Knockdown of hsa_circ_0058124 inhibits the proliferation of human lung cancer cells by up-regulation of miR-1297.

Hsa_circ_0058124 was reported to possess the capacity of enhancing tumorigenesis and invasiveness. This investigation explored the effects of hsa_circ_0058124 on human lung cancer. qRT-PCR was employed for assessing the expression of hsa_circ_0058124 and miR-1297. Cell transfection was conducted for altering the expression of hsa_circ_0058124 and miR-1297. Dual-luciferase reporter gene assay was employed for exploring the relationship between hsa_circ_0058124 and miR-1297. CCK-8 assay, colony formation, flow cytometry, western blot and transwell assay were respectively conducted for exploring the effects of hsa_circ_0058124 silencing and miR-1297 inhibition. The expression of proteins participated in PTEN/AKT and Wnt/β-catenin pathways were determined for exploring the underlying mechanism. Hsa_circ_0058124 was highly expressed in human lung tumour tissues. Besides, hsa_circ_0058124 silencing suppressed cell viability, colony formation, migration and invasion, while enhanced cell apoptosis, which were respectively verified by the regulation of apoptosis-associated and metastasis-related proteins.
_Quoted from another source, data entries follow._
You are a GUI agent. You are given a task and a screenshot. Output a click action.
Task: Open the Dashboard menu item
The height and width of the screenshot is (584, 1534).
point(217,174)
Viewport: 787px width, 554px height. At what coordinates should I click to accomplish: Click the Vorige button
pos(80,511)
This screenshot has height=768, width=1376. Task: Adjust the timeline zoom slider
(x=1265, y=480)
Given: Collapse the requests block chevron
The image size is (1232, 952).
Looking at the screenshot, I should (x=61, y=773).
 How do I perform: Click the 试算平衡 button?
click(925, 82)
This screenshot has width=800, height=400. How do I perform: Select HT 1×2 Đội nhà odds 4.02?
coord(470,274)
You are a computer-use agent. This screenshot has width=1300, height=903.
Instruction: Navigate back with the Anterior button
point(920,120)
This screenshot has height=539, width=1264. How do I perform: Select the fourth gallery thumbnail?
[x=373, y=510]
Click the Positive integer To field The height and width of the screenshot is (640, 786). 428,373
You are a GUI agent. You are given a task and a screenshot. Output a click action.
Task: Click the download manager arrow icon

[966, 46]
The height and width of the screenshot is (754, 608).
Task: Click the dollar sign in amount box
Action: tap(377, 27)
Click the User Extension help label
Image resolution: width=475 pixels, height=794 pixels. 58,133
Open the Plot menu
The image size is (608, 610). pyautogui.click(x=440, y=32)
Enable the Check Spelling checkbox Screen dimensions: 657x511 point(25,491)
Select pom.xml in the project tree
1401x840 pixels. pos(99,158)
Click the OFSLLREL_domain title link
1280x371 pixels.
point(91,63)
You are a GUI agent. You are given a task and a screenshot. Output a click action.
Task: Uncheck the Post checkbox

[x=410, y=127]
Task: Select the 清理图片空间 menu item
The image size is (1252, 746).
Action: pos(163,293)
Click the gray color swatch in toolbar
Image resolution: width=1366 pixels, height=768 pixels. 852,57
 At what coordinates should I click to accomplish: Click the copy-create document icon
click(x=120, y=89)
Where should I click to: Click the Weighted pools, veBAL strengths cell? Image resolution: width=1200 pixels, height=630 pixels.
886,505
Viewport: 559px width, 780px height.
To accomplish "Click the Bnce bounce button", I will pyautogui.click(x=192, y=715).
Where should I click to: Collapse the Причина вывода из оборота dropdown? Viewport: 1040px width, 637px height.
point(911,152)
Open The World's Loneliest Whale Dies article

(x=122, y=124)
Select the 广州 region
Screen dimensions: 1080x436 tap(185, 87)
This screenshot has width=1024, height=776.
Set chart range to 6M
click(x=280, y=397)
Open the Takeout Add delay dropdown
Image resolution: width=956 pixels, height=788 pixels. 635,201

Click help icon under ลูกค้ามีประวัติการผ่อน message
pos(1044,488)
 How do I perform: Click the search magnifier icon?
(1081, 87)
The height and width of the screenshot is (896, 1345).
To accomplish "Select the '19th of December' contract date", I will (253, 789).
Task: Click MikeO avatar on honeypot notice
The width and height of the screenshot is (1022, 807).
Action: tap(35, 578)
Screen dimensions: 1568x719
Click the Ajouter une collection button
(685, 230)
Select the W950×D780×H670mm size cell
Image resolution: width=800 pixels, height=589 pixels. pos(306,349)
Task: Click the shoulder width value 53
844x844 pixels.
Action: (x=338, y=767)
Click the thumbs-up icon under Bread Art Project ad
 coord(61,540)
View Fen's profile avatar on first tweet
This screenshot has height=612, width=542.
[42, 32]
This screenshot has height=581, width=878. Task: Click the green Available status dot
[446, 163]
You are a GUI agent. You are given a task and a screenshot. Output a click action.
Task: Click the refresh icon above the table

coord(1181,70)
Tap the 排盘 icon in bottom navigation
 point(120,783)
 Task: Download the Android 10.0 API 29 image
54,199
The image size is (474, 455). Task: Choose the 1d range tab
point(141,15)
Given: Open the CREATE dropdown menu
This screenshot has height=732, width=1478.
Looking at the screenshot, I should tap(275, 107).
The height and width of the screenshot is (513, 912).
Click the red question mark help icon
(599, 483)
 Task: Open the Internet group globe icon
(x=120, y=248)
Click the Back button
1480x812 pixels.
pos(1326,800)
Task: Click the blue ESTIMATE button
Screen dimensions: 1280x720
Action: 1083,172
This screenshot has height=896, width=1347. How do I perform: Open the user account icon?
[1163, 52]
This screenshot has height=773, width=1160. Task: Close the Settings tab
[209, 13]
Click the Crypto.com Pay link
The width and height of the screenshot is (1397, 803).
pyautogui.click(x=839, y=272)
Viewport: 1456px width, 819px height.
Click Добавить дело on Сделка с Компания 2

Additionally, hsa_circ_0058124 silencing inhibited the expression of proteins involved in PTEN/AKT and Wnt/β-catenin pathways including p/t-AKT and β-catenin. miR-1297 was lowly expressed in patients' tumour tissues and was a target of hsa_circ_0058124. Moreover, the above mentioned effects were prominently abrogated by miR-1297 inhibition. This research verified that hsa_circ_0058124 silencing might achieve its anti-tumour roles via inactivation of PTEN/AKT and Wnt/β-catenin pathways through elevating miR-1297 expression.